Databricks Spark Knowledge Base

Network connectivity issues between Spark components

Network connectivity issues between Spark components can lead to a variety of warnings / errors:

  • SparkContext <-> Spark Standalone Master:

    If the SparkContext cannot connect to a Spark standalone master, then the driver may display errors like

     ERROR AppClient$ClientActor: All masters are unresponsive! Giving up.
     ERROR SparkDeploySchedulerBackend: Spark cluster looks dead, giving up.
     ERROR TaskSchedulerImpl: Exiting due to error from cluster scheduler: Spark cluster looks down
    

    If the driver is able to connect to the master but the master is unable to communicate back to the driver, then the Master's logs may record multiple attempts to connect even though the driver will report that it could not connect:

     INFO Master: Registering app SparkPi
     INFO Master: Registered app SparkPi with ID app-XXX-0000
     INFO: Master: Removing app app-app-XXX-0000
     [...]
     INFO Master: Registering app SparkPi
     INFO Master: Registered app SparkPi with ID app-YYY-0000
     INFO: Master: Removing app app-YYY-0000
     [...]
    

    In this case, the master reports that it has successfully registered an application, but if the acknowledgment of this registration fails to be received by the driver, then the driver will automatically make several attempts to re-connect before eventually giving up and failing. As a result, the master web UI may report multiple failed applications even though only a single SparkContext was created.

Recomendations

If you are experiencing any of the errors described above:

  • Check that the workers and drivers are configured to connect to the Spark master on the exact address listed in the Spark master web UI / logs.
  • Set SPARK_LOCAL_IP to a cluster-addressable hostname for the driver, master, and worker processes.

Configurations that determine hostname/port binding:

This section describes configurations that determine which network interfaces and ports Spark components will bind to.
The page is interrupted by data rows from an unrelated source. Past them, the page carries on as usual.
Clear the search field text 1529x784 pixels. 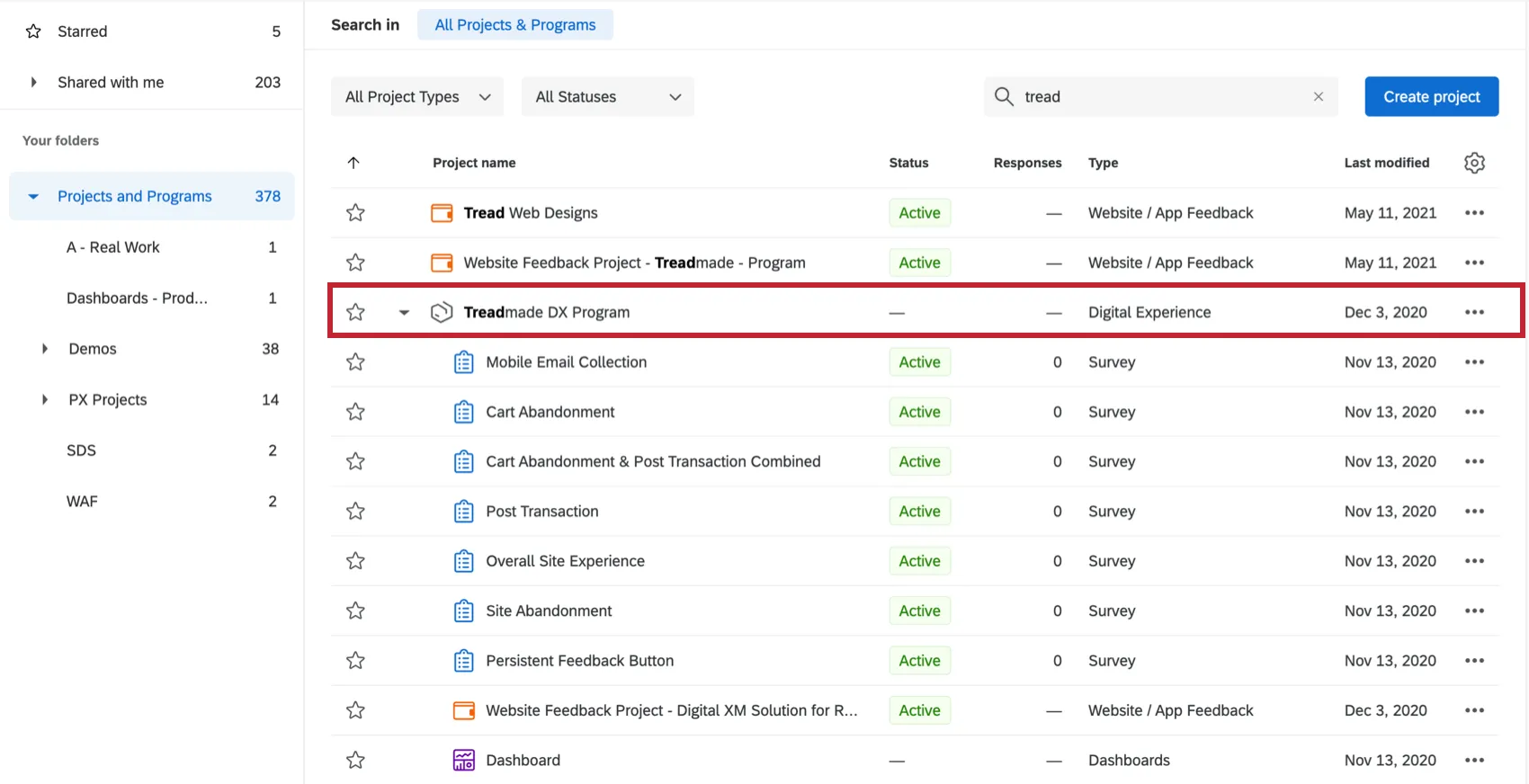(1318, 97)
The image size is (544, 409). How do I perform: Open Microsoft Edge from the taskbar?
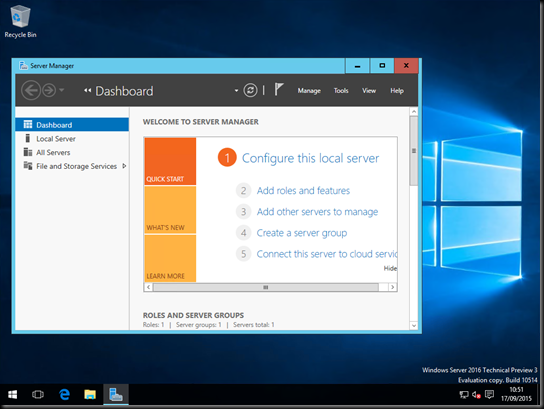(64, 395)
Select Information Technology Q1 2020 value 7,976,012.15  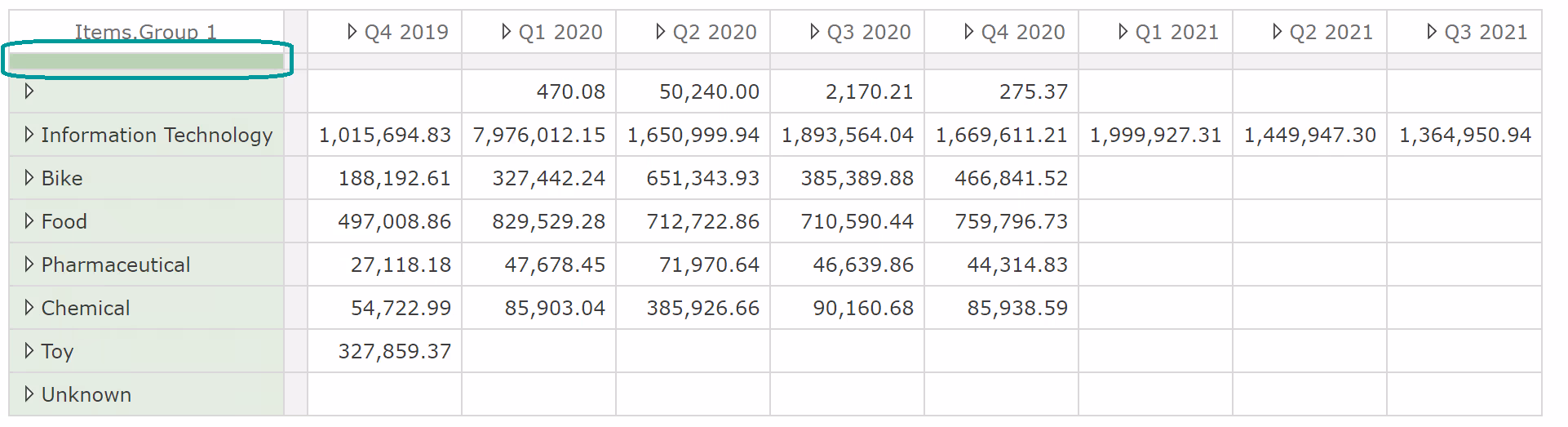pos(539,135)

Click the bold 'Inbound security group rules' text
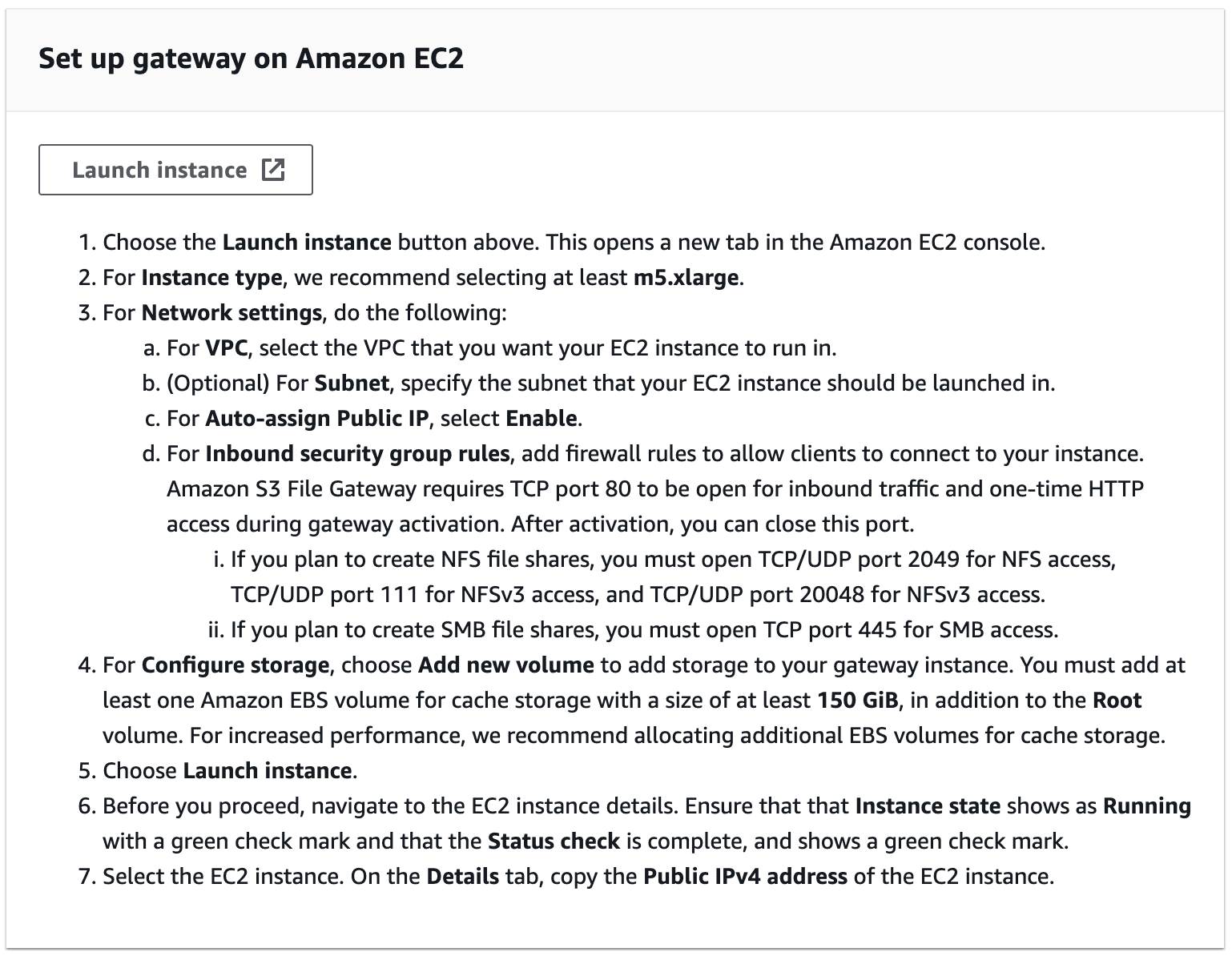click(357, 454)
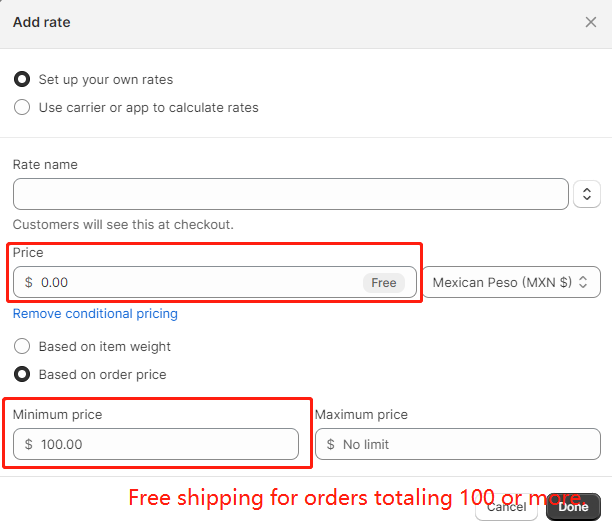Select Set up your own rates
The height and width of the screenshot is (524, 612).
(22, 79)
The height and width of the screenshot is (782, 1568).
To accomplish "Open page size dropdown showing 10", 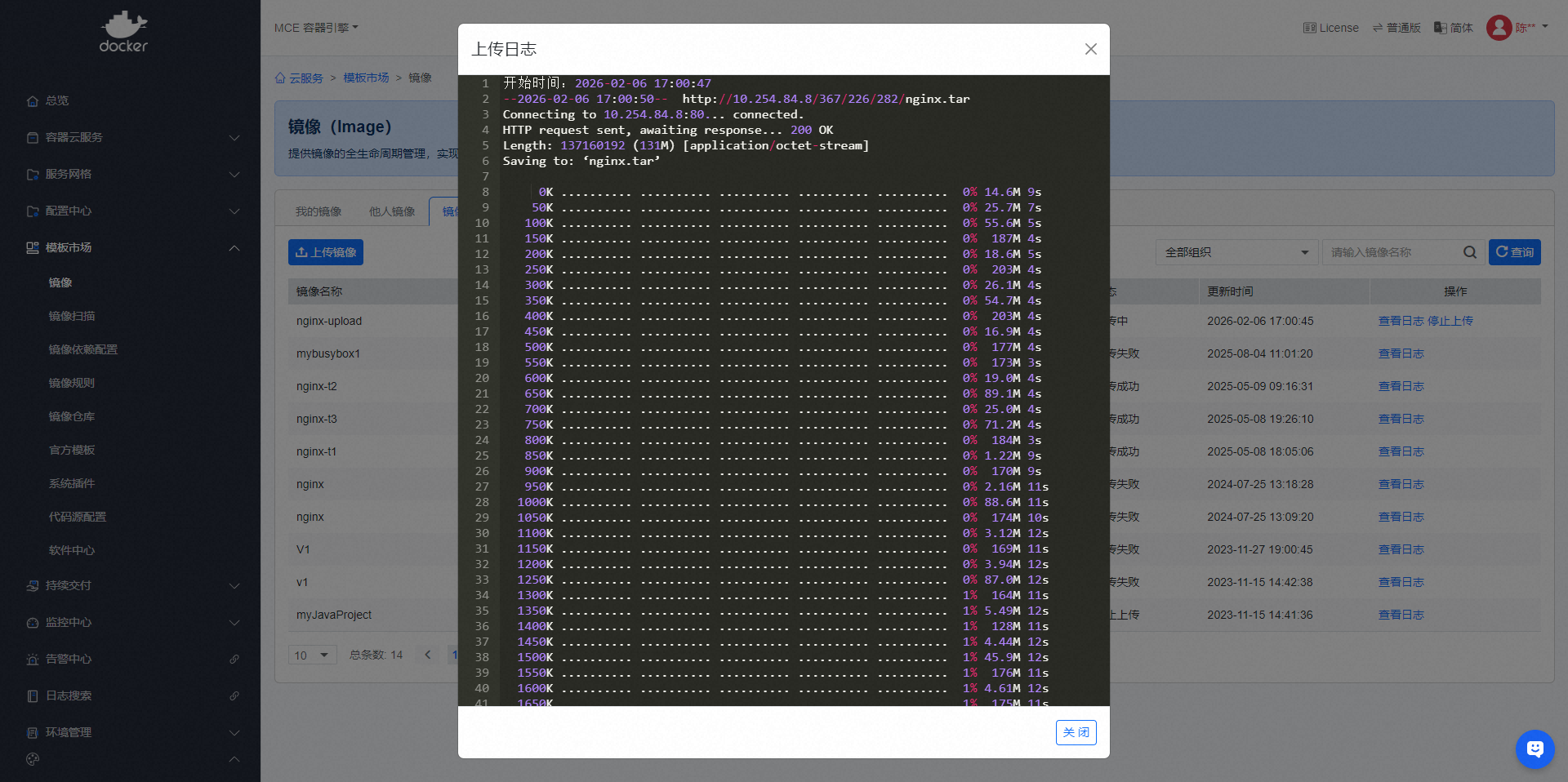I will [x=312, y=655].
In each section, the configurations are listed in decreasing order of precedence, with the final entry being the default configuration if none of the previous configurations were supplied.

SparkContext actor system:

Hostname:

  • The spark.driver.host configuration property.
  • If the SPARK_LOCAL_IP environment variable is set to a hostname, then this hostname will be used. If SPARK_LOCAL_IP is set to an IP address, it will be resolved to a hostname.
  • The IP address of the interface returned from Java's InetAddress.getLocalHost method.

Port:

  • The spark.driver.port configuration property.
  • An ephemeral port chosen by the OS.

Spark Standalone Master / Worker actor systems:

Hostname:

  • The --host, or -h options (or the deprecated --ip or -i options) when launching the Master or Worker process.
  • The SPARK_MASTER_HOST environment variable (only applies to Master).
  • If the SPARK_LOCAL_IP environment variable is set to a hostname, then this hostname will be used. If SPARK_LOCAL_IP is set to an IP address, it will be resolved to a hostname.
  • The IP address of the interface returned from Java's InetAddress.getLocalHost method.

Port:

  • The --port, or -p options when launching the Master or Worker process.
  • The SPARK_MASTER_PORT or SPARK_WORKER_PORT environment variables (only apply to Master and Worker, respectively).
  • An ephemeral port chosen by the OS.